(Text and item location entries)

[Start]

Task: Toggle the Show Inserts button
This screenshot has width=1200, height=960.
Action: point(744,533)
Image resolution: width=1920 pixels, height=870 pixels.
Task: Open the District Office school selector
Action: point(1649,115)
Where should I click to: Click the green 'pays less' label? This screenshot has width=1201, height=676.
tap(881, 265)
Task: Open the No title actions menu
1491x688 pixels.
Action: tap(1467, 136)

[End]

Arrange all of the rows above as a numbered list, leaving out any blank lines.

■ Written answer:
1. Task: Toggle the Show Inserts button
2. This screenshot has width=1200, height=960.
3. Action: point(744,533)
4. Image resolution: width=1920 pixels, height=870 pixels.
5. Task: Open the District Office school selector
6. Action: point(1649,115)
7. Where should I click to: Click the green 'pays less' label? This screenshot has width=1201, height=676.
8. tap(881, 265)
9. Task: Open the No title actions menu
10. 1491x688 pixels.
11. Action: tap(1467, 136)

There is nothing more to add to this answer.